Churchill Robert A, Pecoraro Trisha Y C, Tooley Andrea A, Houghton Odette M, Mashayekhi Arman, Dalvin Lauren A
Mayo Clinic Alix School of Medicine, Mayo Clinic, Rochester, MN, USA.
Department of Ophthalmology, Mayo Clinic, Rochester, MN, USA.
Eye (Lond). 2024 Mar;38(4):798-805. doi: 10.1038/s41433-023-02782-8. Epub 2023 Oct 25.
Risk factors for small choroidal melanocytic lesion growth to melanoma have been redefined using multimodal imaging. We explored provider ability to recognize risk factors for small choroidal melanocytic lesion growth to melanoma before and after image-based education and with and without multimodal imaging.

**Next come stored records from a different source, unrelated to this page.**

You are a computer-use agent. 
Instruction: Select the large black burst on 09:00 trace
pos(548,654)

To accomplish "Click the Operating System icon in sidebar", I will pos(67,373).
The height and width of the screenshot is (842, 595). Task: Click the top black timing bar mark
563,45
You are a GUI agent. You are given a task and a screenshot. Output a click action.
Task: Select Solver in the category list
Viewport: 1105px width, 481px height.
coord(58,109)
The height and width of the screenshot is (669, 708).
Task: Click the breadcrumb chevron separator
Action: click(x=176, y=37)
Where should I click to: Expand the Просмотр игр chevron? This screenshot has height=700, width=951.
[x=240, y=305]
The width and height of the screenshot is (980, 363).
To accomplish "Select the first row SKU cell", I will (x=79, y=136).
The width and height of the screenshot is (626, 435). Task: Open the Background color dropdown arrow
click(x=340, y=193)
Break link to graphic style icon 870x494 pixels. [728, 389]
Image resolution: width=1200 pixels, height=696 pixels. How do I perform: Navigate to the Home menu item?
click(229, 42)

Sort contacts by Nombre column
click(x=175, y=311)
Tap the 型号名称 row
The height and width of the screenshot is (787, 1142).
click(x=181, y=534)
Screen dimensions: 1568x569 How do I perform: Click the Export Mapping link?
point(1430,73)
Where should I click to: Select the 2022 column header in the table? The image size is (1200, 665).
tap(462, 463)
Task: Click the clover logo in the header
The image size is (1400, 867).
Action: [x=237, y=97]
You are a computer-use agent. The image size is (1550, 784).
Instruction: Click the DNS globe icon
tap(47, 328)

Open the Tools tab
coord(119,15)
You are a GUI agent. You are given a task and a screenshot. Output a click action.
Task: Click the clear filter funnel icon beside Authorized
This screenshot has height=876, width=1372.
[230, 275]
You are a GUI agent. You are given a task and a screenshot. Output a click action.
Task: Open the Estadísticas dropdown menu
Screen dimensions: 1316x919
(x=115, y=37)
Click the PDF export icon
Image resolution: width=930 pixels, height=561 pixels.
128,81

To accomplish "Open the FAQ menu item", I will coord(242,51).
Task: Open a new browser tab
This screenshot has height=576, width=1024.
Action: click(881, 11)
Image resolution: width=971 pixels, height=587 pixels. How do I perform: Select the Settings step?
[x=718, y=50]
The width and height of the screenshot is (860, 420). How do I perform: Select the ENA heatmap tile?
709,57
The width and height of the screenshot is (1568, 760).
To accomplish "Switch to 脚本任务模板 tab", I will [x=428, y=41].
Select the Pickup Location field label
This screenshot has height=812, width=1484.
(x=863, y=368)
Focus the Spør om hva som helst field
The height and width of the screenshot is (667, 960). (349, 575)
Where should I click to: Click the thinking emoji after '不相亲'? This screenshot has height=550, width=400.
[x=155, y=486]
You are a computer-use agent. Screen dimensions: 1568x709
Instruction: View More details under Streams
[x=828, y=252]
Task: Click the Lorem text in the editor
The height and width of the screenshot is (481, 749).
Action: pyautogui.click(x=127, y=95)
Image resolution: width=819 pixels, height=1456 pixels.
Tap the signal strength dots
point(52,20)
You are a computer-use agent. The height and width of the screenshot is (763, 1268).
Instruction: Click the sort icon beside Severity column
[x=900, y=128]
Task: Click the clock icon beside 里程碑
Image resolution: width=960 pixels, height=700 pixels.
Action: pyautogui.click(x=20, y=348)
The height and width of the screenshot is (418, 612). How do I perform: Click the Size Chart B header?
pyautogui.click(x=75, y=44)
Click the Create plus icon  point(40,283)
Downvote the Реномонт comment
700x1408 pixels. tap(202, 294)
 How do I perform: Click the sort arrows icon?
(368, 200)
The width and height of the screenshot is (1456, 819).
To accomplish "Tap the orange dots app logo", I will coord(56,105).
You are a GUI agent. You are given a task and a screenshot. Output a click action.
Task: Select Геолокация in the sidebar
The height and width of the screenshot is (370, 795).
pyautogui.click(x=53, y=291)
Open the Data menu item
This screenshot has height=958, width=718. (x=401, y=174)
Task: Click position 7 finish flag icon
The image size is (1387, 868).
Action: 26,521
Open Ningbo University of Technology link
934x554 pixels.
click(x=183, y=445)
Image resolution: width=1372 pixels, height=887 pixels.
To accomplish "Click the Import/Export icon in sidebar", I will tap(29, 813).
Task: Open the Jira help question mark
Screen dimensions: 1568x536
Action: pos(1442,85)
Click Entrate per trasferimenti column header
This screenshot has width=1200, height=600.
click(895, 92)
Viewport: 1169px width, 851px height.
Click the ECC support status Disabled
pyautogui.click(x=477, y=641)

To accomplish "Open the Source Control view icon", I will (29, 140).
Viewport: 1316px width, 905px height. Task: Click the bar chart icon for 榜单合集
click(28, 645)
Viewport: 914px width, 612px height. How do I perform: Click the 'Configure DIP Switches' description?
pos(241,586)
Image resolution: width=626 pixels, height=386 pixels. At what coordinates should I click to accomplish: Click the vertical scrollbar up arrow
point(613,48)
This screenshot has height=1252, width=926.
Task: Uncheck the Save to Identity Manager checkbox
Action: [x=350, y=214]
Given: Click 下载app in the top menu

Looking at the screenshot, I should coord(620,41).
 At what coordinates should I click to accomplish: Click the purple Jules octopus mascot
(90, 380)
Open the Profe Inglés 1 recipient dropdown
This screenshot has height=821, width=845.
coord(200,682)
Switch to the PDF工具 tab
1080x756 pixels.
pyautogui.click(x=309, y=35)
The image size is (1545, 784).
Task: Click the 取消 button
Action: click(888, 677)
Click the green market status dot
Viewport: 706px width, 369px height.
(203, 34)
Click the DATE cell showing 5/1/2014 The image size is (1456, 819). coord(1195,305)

Providers were invited to participate in a survey assessing ability to identify risk factors for small choroidal melanocytic lesion growth to melanoma using either fundus imaging or multimodal imaging. Risk factors included thickness >2 mm on ultrasonography, subretinal fluid on optical coherence tomography, presence of orange pigment by autofluorescence, acoustic hollowness by ultrasonography, and diameter >5 mm by fundus imaging. Performance was assessed before and after reviewing an educational PowerPoint providing pictorial examples of risk factors. Comparison between groups was conducted using two-tailed Fisher's exact test.
Thirty and 26 providers completed the pre-education and post-education assessments, respectively. Post-education participants were more accurate within ±1 risk factor for lesions with zero risk factors (77% vs. 100%, p = 0.01) or two risk factors (79% vs. 91%, p = 0.03). Following education, participants presented with multimodal imaging more often correctly identified lesions with four (12% vs. 42%, p = 0.03) or five (4% vs. 39%, p = 0.004) risk factors, demonstrated lower mean level of concern for lesions with zero risk factors (2.0 vs. 1.4, p < 0.001), and expressed higher level of concern for lesions with 5 risk factors (2.4 vs. 3.6, p < 0.001).
Use of multimodal imaging may be more beneficial than education itself to improve accuracy of risk factor identification for small choroidal melanocytic lesions.
利用多模态成像重新定义了小脉络膜黑素细胞病变发展为黑色素瘤的危险因素。我们探讨了在基于图像的教育前后以及有无多模态成像的情况下,医疗人员识别小脉络膜黑素细胞病变发展为黑色素瘤的危险因素的能力。
邀请医疗人员参与一项调查,评估其使用眼底成像或多模态成像识别小脉络膜黑素细胞病变发展为黑色素瘤的危险因素的能力。危险因素包括超声检查时厚度>2毫米、光学相干断层扫描显示视网膜下液、自发荧光显示橙色色素、超声检查显示声学空洞以及眼底成像显示直径>5毫米。在查看提供危险因素图片示例的教育性幻灯片前后评估表现。使用双尾Fisher精确检验进行组间比较。
分别有30名和26名医疗人员完成了教育前和教育后评估。教育后,对于无危险因素(77%对100%,p = 0.01)或有两个危险因素(79%对91%,p = 0.03)的病变,参与者在±1个危险因素范围内的准确性更高。教育后,使用多模态成像的参与者更常正确识别有四个(12%对42%,p = 0.03)或五个(4%对39%,p = 0.004)危险因素的病变,对无危险因素病变的平均关注程度较低(2.0对1.4,p < 0.001),对有五个危险因素病变的关注程度较高(2.4对3.6,p < 0.001)。
使用多模态成像可能比教育本身更有助于提高小脉络膜黑素细胞病变危险因素识别的准确性。